Both Livingston and Wilson are affable and welcome presences on screen, but The Conjuring unquestionably belongs to its women. Of the ghost-hunting duo, Lorraine is an actual psychic able to communicate with the beyond—a useful talent in their line of work, but one that takes its toll. Similarly, the haunting malevolence in the house latches on to Carolyn almost exclusively and, through her, the children, leaving her husband largely out of the picture.

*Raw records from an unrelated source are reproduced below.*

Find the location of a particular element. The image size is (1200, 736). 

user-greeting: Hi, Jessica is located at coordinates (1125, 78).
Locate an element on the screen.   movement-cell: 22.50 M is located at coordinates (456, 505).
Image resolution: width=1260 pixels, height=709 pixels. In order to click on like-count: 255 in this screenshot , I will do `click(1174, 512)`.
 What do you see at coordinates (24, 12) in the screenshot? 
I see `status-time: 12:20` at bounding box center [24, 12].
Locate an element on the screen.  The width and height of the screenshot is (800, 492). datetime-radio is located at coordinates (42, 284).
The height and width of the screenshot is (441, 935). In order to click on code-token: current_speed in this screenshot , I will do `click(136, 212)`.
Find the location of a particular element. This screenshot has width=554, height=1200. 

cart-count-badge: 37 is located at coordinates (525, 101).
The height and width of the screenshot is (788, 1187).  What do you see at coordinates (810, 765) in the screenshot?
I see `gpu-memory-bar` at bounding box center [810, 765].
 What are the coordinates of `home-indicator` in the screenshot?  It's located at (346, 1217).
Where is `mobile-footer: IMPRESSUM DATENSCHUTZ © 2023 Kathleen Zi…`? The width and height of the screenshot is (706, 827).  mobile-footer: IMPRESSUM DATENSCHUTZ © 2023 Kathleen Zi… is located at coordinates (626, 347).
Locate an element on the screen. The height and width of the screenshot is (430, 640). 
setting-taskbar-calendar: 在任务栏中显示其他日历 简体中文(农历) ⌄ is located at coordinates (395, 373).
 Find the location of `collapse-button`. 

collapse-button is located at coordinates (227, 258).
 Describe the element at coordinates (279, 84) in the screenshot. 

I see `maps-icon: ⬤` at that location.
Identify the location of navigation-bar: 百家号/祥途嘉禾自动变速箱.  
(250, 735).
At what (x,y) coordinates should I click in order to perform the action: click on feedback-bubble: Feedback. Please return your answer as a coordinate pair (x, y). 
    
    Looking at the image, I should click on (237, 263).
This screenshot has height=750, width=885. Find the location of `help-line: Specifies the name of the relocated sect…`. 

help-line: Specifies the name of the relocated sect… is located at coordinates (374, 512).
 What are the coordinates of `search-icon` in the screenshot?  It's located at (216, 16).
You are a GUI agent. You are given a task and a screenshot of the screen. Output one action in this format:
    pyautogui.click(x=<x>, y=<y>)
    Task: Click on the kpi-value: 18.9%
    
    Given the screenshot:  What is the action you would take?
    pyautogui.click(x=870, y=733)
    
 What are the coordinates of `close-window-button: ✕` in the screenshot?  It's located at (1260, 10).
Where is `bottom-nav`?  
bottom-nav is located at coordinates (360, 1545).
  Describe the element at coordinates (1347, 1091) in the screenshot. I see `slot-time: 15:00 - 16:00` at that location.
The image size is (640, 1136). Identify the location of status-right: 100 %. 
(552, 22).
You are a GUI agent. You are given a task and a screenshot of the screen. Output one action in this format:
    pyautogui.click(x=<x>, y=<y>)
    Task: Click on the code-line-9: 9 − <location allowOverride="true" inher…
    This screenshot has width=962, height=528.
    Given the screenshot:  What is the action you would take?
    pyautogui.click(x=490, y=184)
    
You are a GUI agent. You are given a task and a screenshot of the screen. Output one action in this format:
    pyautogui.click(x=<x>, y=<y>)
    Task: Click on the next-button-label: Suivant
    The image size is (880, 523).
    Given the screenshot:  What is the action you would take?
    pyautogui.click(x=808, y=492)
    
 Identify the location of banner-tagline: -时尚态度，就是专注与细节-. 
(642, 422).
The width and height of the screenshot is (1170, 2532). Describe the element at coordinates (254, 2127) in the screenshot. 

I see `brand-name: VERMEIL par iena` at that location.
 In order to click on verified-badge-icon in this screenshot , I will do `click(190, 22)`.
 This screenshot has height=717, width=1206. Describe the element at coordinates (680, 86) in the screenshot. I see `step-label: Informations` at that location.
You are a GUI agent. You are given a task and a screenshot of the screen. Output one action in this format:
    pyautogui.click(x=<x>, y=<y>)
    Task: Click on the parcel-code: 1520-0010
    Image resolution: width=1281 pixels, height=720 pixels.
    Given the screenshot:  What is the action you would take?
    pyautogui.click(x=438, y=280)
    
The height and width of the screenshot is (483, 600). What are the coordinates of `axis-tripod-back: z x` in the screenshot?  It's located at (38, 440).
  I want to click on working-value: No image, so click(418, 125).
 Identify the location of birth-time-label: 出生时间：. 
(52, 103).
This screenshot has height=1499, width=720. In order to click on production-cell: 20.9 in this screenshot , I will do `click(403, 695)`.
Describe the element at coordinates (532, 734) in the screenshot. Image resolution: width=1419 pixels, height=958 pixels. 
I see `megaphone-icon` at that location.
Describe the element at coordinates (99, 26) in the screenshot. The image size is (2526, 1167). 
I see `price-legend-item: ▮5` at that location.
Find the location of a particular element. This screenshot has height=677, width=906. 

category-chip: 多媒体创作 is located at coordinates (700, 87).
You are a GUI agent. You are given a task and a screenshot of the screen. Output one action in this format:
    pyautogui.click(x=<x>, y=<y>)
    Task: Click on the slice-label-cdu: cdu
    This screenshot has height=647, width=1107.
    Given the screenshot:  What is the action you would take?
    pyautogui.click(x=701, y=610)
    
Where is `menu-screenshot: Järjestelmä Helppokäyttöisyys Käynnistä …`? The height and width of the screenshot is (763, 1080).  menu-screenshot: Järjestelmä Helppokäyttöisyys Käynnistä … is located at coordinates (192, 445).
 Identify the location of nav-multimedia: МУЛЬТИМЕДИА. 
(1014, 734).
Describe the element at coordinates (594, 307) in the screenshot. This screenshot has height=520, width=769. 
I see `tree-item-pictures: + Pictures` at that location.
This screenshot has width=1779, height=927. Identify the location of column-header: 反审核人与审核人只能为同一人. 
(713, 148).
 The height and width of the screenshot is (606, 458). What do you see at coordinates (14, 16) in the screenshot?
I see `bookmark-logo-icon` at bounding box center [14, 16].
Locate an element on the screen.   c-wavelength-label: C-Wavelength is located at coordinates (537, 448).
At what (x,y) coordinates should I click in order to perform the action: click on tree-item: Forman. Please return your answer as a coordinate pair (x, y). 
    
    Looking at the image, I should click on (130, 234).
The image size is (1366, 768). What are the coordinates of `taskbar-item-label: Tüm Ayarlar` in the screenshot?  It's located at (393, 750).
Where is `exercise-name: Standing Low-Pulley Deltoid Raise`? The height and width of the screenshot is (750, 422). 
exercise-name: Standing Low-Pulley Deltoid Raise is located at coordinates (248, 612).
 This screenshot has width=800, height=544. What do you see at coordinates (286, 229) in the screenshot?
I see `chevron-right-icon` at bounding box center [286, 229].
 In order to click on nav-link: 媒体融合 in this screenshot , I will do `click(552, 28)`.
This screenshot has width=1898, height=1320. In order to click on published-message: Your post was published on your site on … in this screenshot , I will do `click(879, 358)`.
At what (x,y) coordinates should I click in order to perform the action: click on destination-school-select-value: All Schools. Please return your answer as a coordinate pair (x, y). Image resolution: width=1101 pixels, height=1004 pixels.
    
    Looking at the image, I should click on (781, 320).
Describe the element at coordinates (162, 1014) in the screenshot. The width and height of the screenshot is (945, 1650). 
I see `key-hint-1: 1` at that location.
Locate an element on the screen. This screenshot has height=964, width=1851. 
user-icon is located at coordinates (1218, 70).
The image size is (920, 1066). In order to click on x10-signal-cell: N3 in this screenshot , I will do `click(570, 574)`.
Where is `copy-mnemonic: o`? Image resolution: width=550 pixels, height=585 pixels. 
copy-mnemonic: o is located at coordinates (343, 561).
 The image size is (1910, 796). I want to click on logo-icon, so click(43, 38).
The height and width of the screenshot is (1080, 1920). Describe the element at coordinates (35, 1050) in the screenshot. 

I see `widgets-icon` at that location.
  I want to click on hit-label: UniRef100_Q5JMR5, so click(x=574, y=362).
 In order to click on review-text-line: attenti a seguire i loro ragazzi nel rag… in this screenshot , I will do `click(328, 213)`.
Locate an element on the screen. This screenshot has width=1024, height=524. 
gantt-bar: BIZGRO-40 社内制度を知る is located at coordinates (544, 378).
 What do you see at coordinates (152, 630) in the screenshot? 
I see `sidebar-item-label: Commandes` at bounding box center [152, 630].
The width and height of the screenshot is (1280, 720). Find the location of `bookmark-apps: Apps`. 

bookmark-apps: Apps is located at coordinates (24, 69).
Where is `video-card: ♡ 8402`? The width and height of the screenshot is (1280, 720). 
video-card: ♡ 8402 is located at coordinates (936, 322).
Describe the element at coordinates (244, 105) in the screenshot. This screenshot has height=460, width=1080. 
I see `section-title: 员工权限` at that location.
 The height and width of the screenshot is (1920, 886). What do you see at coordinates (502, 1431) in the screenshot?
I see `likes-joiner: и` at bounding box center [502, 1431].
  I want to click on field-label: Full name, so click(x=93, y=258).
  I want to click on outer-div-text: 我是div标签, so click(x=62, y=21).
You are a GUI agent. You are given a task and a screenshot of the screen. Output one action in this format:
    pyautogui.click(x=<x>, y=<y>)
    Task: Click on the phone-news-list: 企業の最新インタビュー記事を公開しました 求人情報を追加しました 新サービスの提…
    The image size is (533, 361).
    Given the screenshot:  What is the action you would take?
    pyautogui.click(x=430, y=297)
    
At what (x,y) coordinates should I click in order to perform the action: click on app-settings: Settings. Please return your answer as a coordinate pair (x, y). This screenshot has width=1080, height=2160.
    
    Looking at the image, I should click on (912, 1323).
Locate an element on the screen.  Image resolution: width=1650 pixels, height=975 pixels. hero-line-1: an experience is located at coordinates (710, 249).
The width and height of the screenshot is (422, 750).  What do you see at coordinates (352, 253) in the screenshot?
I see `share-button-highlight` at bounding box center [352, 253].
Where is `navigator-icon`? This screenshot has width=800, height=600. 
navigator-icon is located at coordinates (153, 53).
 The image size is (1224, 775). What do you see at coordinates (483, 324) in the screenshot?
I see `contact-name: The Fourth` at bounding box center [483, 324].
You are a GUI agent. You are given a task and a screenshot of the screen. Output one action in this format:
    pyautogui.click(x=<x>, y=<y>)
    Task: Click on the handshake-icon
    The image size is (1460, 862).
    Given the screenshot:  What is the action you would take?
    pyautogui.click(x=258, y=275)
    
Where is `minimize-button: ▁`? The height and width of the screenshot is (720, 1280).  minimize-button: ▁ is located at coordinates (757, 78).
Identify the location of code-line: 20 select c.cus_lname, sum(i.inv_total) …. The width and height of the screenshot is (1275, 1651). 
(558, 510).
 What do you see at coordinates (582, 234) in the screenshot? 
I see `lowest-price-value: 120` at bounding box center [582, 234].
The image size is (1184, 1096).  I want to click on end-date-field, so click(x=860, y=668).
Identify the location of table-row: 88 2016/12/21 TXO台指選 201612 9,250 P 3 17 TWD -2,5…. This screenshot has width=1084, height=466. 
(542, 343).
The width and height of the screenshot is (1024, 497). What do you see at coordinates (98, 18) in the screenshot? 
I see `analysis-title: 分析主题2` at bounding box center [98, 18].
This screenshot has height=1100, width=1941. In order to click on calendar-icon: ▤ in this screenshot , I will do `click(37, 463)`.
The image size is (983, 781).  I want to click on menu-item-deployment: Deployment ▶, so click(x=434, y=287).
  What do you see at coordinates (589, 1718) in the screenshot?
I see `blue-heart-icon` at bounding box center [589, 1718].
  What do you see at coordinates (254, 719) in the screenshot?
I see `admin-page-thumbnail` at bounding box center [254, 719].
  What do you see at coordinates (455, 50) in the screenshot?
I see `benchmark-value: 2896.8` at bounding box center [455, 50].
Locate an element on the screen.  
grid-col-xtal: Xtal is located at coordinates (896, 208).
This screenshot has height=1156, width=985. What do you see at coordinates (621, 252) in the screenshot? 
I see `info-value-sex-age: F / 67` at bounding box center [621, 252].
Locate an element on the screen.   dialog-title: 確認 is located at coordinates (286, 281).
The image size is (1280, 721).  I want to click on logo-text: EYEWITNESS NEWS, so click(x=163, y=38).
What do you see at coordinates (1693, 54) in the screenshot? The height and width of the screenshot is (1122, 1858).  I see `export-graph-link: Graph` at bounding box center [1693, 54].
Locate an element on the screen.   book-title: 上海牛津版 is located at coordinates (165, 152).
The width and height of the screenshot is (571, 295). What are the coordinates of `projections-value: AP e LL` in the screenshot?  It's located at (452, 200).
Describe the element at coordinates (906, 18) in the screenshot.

Roger and Ed do what they can, but the men are mostly relegated to the observation deck, while the women prove to be far more empathetic and therefore appealing as souls for the demons to invade.

The Conjuring James Wan

The Conjuring has just enough tongue-in-cheek visual elements—like the goofy yellow font introducing the film’s title and “true-story” origins, the ostentatious zooms, and the prevalence of high-waist jeans—to maintain an element of levity without undermining the film's frights. The period touches never distract from the deft storytelling, in which Wan juggles two separate families and their distinct wants, fears, and stakes. The Perrons and the Warrens find their lives colliding temporarily, but their plotlines are discrete. Ed and Lorraine are still dealing with the aftereffects of an exorcism gone wrong, and are weighing their desire to help people against their own self-preservation. The Perrons on the other hand are only just learning of a world beyond as they start fresh in a new town. As the thematic emphasis jockeys between their stories, multiple events often occur simultaneously, particularly toward the climax, giving the film a swift pace and a tension that primes the audience to jump.

Judging from The Conjuring and Insidious, Wan appears to be on an admirable mission as a director to reinvigorate horror’s arsenal of scares with storytelling that actually makes sense. What results is a tried-and-true call-and-response: the house sighs, the ghosts whisper and pop, and we yelp as if the spirit moved us.